═══ SOURCE TEXT ═══

Although the BCP process represents a realistic path for short-term carbon exportation to the deep, it does not account for the persistence of this substantial reservoir of DOC that constitutes approximately 95% of the total organic carbon in the ocean. This represents the discrepancy in the carbon pump models used; that despite the high efficiency of heterotrophic microorganisms in consuming organic substrates, a large fraction of DOC still remains in the ocean for millennia. Because traditional models are based on the physical export of carbon moving from the surface to the depths, they are insufficient to explain the long-term stability and accumulation of this carbon pool present in the ocean.

===Early conceptual developments===
Before the introduction of the microbial carbon pump (MCP) theory for carbon sequestration, there were several other mechanisms used to describe organic matter cycling and transformation in the ocean. The microbial loop emphasized the role of bacteria and archaea in recycling dissolved organic matter (DOM) within the surface ocean, thereby retaining carbon and nutrients to the euphotic zone. Viral shunting described a process by which viral lysis of microbial cells converts particulate organic matter (POM) into dissolved forms (DOM), which prevents nutrient transfer to larger organisms and instead recycles carbon within the microbial communities. These processes improve understanding of short-term carbon cycling, but they do not fully resolve the mechanisms of the underlying long-term DOC persistence. Any organic carbon in the water column is hypothesized to eventually be taken up by surrounding organisms and vertically transported to the sediments through sinking particles.

═══ SUPPLIED MATERIAL ═══

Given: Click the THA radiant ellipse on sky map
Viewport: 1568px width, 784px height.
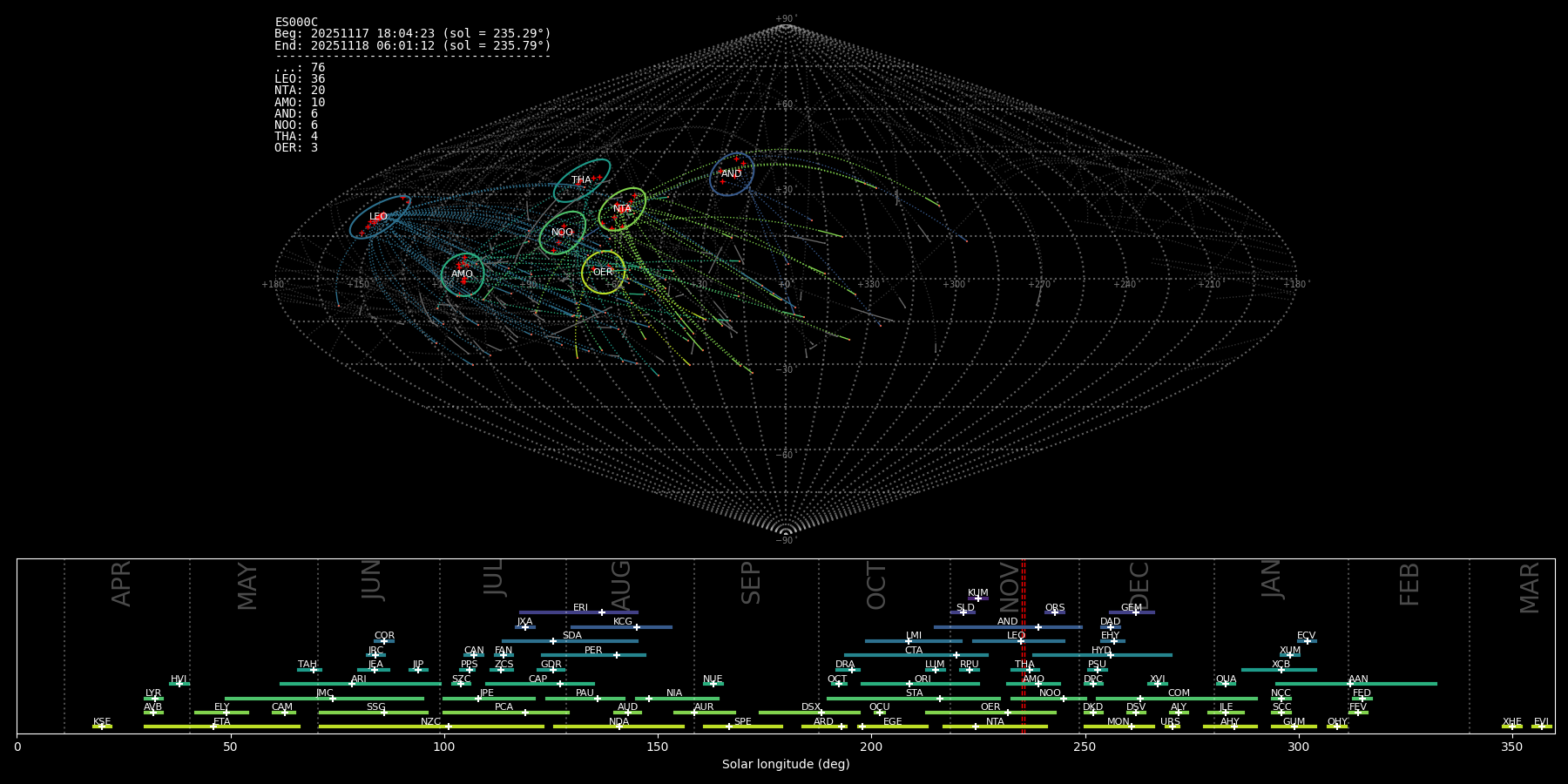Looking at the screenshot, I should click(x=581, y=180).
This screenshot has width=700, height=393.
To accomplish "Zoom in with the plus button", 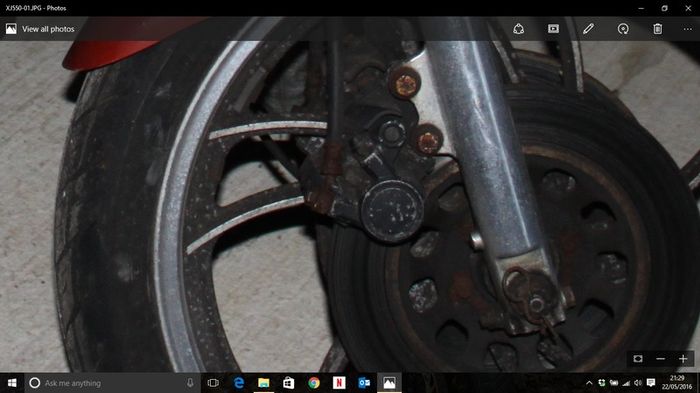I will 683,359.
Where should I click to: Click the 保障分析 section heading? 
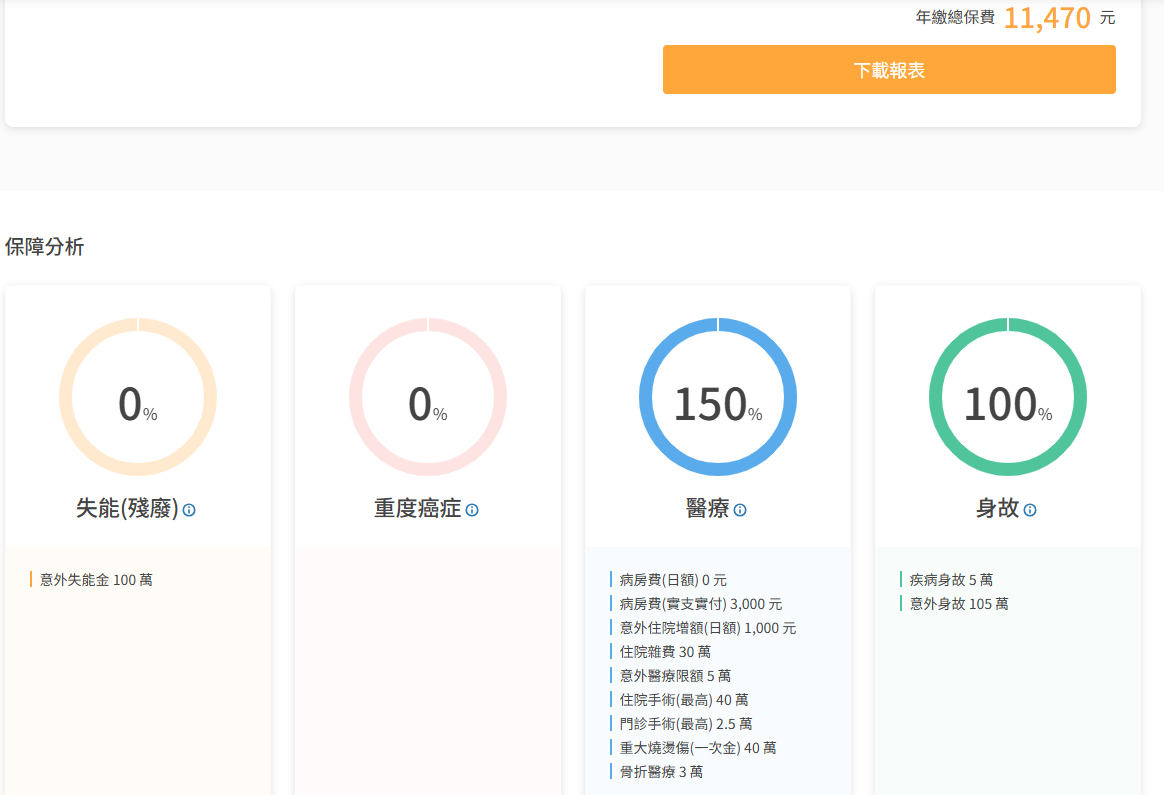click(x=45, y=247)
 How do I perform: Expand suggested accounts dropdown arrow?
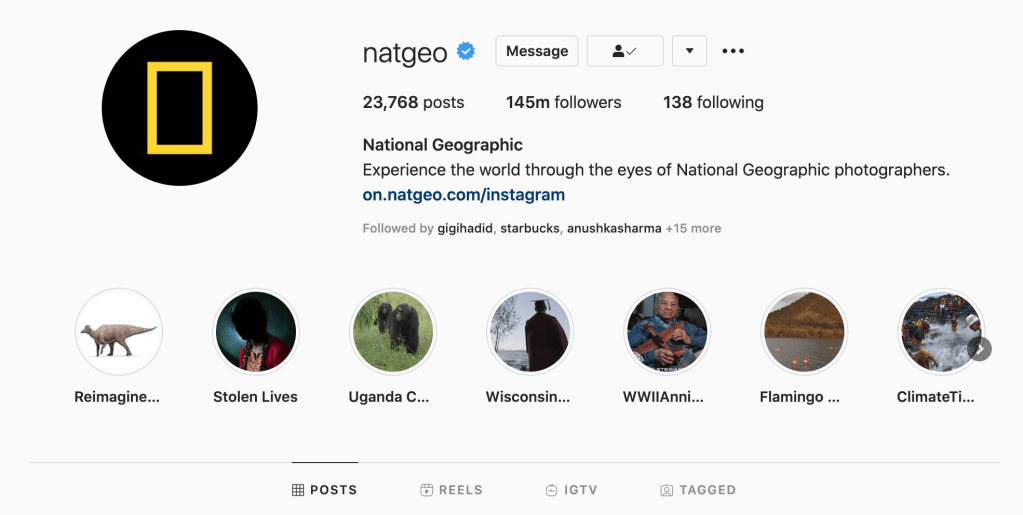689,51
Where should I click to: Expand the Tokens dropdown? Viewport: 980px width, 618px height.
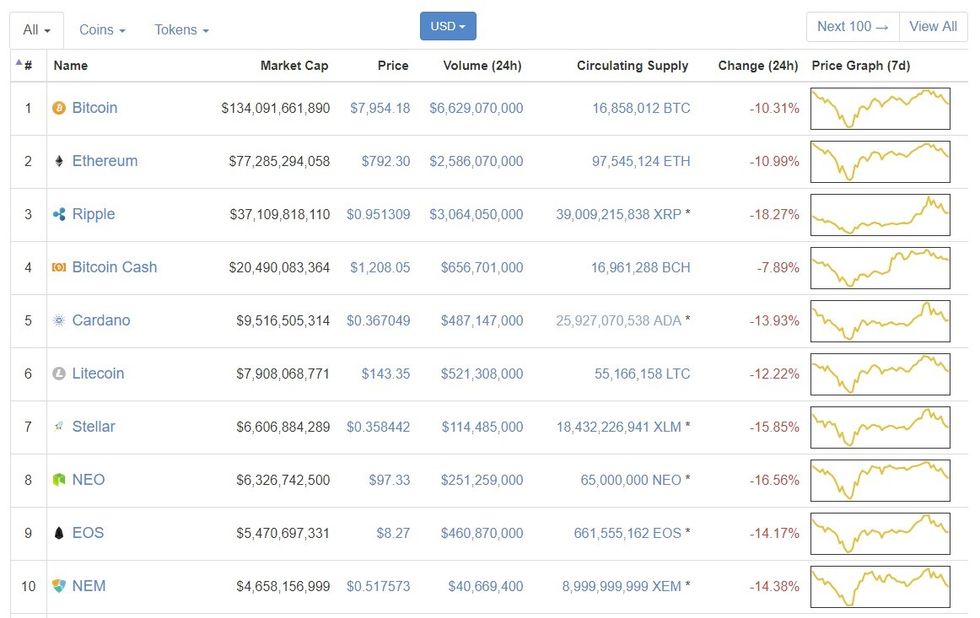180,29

═══

» TO DO:
1) Transcribe the passage on ocean carbon cycling, starting with "Although the BCP" and going on through "present in the ocean.".
2) According to the passage on ocean carbon cycling, what share of the total organic carbon in the ocean does DOC make up?
3) List every abbreviation whose full term the passage on ocean carbon cycling gives alongside it in parentheses, with that full term.
The items have no connection to the passage on ocean carbon cycling.

» ANSWER LIST:
1)
Although the BCP process represents a realistic path for short-term carbon exportation to the deep, it does not account for the persistence of this substantial reservoir of DOC that constitutes approximately 95% of the total organic carbon in the ocean. This represents the discrepancy in the carbon pump models used; that despite the high efficiency of heterotrophic microorganisms in consuming organic substrates, a large fraction of DOC still remains in the ocean for millennia. Because traditional models are based on the physical export of carbon moving from the surface to the depths, they are insufficient to explain the long-term stability and accumulation of this carbon pool present in the ocean.

2) Approximately 95%

3)
MCP: microbial carbon pump
DOM: dissolved organic matter
POM: particulate organic matter